* **Work instructions**
In the records that follow, find each line with "computer" and pull it out.

* **Records**
########

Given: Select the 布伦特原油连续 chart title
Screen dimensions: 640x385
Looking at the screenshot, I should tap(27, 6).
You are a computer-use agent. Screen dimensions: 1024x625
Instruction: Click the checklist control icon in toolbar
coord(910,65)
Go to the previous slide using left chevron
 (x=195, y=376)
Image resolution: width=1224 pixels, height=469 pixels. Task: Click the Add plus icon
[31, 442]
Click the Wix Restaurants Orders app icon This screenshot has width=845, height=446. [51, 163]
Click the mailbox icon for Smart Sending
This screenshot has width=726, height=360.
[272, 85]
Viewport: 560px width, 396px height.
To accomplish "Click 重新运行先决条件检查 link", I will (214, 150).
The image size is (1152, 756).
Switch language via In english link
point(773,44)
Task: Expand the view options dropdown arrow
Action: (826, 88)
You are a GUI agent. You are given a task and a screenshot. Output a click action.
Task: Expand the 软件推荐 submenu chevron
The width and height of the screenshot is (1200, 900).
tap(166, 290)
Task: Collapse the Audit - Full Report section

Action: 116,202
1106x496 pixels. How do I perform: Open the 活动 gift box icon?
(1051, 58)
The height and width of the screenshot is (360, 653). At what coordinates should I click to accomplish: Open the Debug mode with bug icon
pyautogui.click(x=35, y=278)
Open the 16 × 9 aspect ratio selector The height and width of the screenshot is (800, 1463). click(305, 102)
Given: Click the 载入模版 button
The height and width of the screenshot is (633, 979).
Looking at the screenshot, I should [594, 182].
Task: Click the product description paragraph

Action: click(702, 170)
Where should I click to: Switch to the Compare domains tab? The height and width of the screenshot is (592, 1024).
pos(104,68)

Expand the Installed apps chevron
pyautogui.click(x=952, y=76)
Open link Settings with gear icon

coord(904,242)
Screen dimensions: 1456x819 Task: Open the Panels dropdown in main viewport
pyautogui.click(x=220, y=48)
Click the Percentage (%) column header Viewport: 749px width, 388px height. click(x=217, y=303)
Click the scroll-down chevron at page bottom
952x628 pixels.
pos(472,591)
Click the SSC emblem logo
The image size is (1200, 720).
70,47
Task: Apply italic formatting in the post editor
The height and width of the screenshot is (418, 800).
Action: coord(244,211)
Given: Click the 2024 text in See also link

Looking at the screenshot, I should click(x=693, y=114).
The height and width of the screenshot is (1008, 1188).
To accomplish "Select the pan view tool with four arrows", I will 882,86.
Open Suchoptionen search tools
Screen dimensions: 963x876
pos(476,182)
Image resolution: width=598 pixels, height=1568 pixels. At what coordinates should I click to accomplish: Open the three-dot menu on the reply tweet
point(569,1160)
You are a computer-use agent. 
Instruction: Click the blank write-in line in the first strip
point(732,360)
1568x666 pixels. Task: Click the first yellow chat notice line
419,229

########

* **Written answer**
You are a computer-use agent. Screen dimensions: 1024x625
You are a computer-use agent. 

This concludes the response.